Senior officials of the United States and Mexico Friday reaffirmed their commitment to combat cross-border drug trafficking and organized crime under the 2007 Merida Initiative. The U.S. Congress approved $400 million in anti-drug aid to Mexico earlier this year.
The ministerial-level meeting brought together senior diplomatic, defense, law-enforcement, and anti-drug officials of the two governments and underlined growing mutual concern about drug-related violence on both sides of the border, but especially in northern Mexico.
At a news conference with Mexican Foreign Secretary Patricia Espinosa, Secretary of State Condoleezza Rice said U.S.-Mexican partnership is indispensable in breaking the "power and impunity" of drug gangs, whose internecine warfare on the Mexican side of the border this year has claimed more than 1,000 lives.

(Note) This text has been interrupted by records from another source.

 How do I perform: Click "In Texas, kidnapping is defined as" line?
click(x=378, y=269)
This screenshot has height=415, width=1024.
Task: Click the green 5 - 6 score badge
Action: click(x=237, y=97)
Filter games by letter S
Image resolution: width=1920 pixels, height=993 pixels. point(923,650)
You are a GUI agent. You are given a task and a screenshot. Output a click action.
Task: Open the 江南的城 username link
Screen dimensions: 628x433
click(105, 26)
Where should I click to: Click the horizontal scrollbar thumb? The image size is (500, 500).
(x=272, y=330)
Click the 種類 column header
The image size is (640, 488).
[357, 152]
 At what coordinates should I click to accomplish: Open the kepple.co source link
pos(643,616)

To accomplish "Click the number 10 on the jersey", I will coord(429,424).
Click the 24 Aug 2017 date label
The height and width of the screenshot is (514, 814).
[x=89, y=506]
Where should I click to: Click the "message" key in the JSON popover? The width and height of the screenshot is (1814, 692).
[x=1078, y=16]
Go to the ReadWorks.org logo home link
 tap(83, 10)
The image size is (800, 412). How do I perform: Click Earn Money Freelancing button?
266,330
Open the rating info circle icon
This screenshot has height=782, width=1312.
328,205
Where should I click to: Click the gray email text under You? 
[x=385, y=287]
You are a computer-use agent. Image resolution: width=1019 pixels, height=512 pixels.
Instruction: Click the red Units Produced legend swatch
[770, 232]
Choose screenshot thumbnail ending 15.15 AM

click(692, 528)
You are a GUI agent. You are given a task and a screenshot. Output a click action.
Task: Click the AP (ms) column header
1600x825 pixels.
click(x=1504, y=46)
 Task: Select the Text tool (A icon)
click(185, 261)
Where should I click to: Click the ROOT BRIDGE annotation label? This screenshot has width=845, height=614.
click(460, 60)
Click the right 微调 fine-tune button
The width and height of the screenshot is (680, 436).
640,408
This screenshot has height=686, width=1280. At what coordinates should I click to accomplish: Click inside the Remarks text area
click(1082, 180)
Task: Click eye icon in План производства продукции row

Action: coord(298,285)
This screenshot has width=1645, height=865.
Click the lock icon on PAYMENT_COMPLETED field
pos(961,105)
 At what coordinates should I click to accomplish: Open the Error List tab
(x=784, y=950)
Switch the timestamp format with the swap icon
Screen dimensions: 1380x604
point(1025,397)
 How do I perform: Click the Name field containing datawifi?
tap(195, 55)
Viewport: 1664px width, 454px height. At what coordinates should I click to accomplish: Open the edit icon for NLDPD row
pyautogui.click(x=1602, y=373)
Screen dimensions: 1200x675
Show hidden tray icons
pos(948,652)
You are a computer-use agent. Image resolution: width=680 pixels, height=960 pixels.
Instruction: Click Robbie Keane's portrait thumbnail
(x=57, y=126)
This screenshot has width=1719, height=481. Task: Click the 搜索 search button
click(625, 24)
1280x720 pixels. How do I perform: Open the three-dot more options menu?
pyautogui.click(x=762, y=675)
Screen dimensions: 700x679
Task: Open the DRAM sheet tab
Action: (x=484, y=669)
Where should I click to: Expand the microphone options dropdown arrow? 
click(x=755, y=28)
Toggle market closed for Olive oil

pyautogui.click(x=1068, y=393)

Foreign Secretary Espinosa said the Merida program, launched by President Bush and Mexican President Felipe Calderon in March of last year, has raised joint anti-drug cooperation to unprecedented levels. She spoke through an interpreter:
"This is an initiative that presents a great opportunity so that, together, Mexico and the United States can be more effective in addressing what is a shared threat and that is trans-national organized crime. The drug market leads to crimes in money-laundering, in pre-cursor chemicals, in weapons trafficking, in corruption, and a growing level of violence that affects our societies on both sides of the border," she said.
The $400 million aid package approved by Congress in June is intended as a down-payment on a multi-year, $1.4 billion aid program. The two countries signed a letter of agreement earlier this month transferring the first $200 million, which is to go to, among other things, enhancing the technical capabilities of Mexican anti-crime police units.
There has been criticism in Mexico that a 2004 decision by President Bush to allow a ban on U.S. sales of semi-automatic assault weapons to lapse has led to an increase in the number of such weapons in the hands of Mexican drug gangs. But at the press event with Espinosa, Rice said the connection is unproven:
"I follow arms trafficking across the world, and I've never known illegal arms traffickers who cared very much very much about the law. And so I simply don't accept the notion that the lifting of the ban somehow has led arms traffickers to increase their activities. Arms traffickers by their very nature don't care about the law. And so whatever law is in place, their business is to get around it," she said.
For her part, Foreign Secretary Espinosa declined to criticize Bush administration policy on the issue, saying Mexico respects the sovereignty and independence of the United States at all levels.
A joint statement from Friday's meeting said the two neighbors will set up a working-level implementation mechanism for Merida initiative programs in Mexico City by the end of next year, and that another ministerial-level meeting should be held in the second half of 2009.